Online predators, participants in internet suicide and suicide-homicide pacts, and internet killers may seek out victims through internet forums, chat rooms, listservs, email, bulletin boards, social networking sites, online role playing games, online dating services, Yahoo groups, or Usenet.[15][16][17]

Chat rooms[edit]

Online chatrooms are sometimes used by killers to meet and bait potential victims.[2][3][18] For example, the Japanese serial murderer Hiroshi Maeue is known to have found victims by using online suicide chat rooms.[19] The killer Lisa M. Montgomery is reported to have met her victim in an online chatroom for rat terrier lovers called "Ratter Chatter."[20]

Online chatrooms are also used, in some cases, to plan consensual homicides. For example, in 1996, a Maryland woman, Sharon Lopatka, apparently agreed to be killed by torture and strangulation in a conversation with a man in an online chatroom.[21][22] Robert Frederick Glass pleaded guilty to killing Lopatka and later died in prison while serving his sentence. In a case that might be regarded as a quasi-consensual homicide, "John," a teenage boy from Altrincham, England, allegedly tricked another teenager into killing him using long conversations in an online chatroom.
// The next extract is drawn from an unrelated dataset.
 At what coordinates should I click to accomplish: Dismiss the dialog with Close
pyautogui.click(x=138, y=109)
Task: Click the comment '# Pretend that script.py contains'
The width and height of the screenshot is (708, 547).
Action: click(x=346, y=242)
The other teenager, Mark, apparently believed he was being recruited by some female Secret Service agent. The suicide-by-homicide failed and on May 29, 2004 John pleaded guilty to inciting someone to murder him and was sentenced to three years supervision. Mark pleaded guilty to attempted murder and was sentenced to two years supervision. The boys were forbidden to contact each other.[23]

Online advertisements[edit]

As an article in the New York Daily News explained in 2009, "Long before there was a craigslist or dot-com dating, there were places where men and women who were too shy or busy to meet face to face could find romance. Calling themselves "matrimonial bureaus," these organizations were known mostly as the "lonely hearts clubs," and they flourished through the middle of the 20th century."[24] It was in venues like these—print media such as newspaper classified ads and personal or lonely hearts club ads—that 20th century murderers such as Harry Powers, the so-called "Matrimonial Bureau Murderer,"[24] and Harvey Carignan, "the Want Ad Killer"[25] met their victims.
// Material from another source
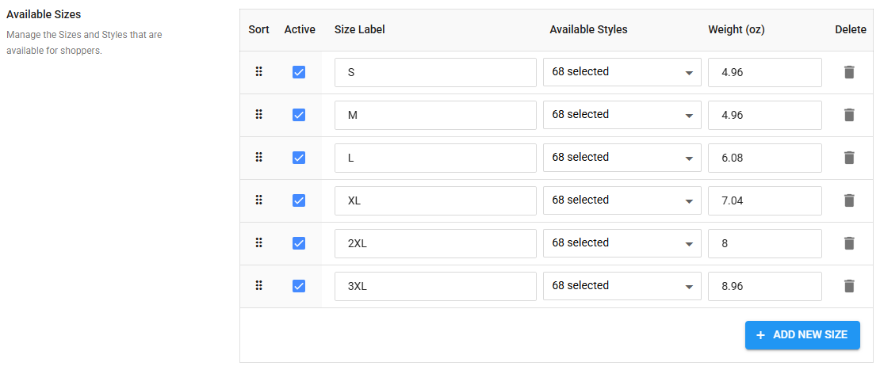
Task: Click trash icon in 2XL row
Action: pyautogui.click(x=849, y=243)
Electronic advertising has gradually replaced printed ads and the Internet is now a venue where murderers who employ a similar modus operandi can meet their victims; in Schecter's Encyclopedia, the entry for "Ads" mentions Internet dating and the use of Internet ads by the so-called "Internet Cannibal" Armin Meiwes.[11] Since 2007, several accused and convicted killers have contacted victims through advertising services such as Craigslist, a popular classified advertising website. These killers are sometimes referred to in the media as "Craigslist killers";[26][27][28] the first use of the term Craigslist killings may date to October 31, 2007, when the phrase appeared in a headline in the Saint Paul Pioneer Press in Minnesota, in reference to the murder of Katherine Olson by Michael John Anderson, who was then dubbed "the Craigslist killer".[29]

Since 2007, several suspected and convicted perpetrators have met their victims or solicited murder through Craigslist. Of those cases, two were convicted for crimes in the three-month period encompassing February to April 2009 and a further four were accused of crimes during the 13-month span of March 2008 through April 2009.[26][27][28][30] Although, by definition, Craigslist will have been the initial contact point and a killing will have taken place in order for the suspected, accused, or convicted perpetrator to be dubbed a Craigslist killer, the actual motivations of these criminals are varied. The victims' deaths may result from a robbery or a sexual encounter that turned violent. Some of these perpetrators may not have intended to commit murder, but killed their victims during the course of a struggle or to prevent capture. Each case is different.

Internet dating[edit]

According to Michael Largo, the author of Final Exits: The Illustrated Encyclopedia of How We Die,[31] "Internet dating is becoming very popular, but since 1995, there's been[...] over 400 instances where a homicide has been related to the person that [the victim] met online."[32][failed verificationsee discussion]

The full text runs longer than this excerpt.